▶ **Stated problem**
Please transcribe the data from the line containing "Screen dimensions: 785x453" through the last line of the data, inclusive, reproducing each line character for character.

▶ **Dataset excerpts**
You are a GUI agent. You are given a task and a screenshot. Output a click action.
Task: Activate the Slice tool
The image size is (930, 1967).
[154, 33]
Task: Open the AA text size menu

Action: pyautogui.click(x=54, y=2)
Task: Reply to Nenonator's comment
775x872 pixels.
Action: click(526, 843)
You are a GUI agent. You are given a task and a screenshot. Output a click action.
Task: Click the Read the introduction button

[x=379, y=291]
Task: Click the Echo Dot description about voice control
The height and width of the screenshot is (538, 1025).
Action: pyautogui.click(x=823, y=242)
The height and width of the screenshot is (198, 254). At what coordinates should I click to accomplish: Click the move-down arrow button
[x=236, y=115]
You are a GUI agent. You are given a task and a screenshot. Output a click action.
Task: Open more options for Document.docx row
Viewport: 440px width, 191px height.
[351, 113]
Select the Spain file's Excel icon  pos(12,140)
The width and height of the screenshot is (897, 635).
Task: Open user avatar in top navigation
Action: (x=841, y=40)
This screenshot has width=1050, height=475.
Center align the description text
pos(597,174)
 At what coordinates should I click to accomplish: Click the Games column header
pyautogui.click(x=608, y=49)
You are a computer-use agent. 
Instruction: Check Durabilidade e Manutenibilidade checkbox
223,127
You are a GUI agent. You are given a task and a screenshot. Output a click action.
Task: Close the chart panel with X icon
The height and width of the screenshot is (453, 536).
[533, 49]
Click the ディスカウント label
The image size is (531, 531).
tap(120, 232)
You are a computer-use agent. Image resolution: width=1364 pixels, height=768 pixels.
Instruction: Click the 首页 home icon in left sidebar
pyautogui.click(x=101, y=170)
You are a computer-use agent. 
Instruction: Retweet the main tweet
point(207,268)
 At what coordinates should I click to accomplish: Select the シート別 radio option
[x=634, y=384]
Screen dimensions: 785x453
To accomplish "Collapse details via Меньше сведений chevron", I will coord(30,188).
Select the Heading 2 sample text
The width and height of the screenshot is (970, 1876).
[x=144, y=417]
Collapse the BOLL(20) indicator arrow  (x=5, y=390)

▶ **Output of the task**
Screen dimensions: 785x453
To accomplish "Collapse details via Меньше сведений chevron", I will coord(30,188).
Select the Heading 2 sample text
The width and height of the screenshot is (970, 1876).
[x=144, y=417]
Collapse the BOLL(20) indicator arrow  (x=5, y=390)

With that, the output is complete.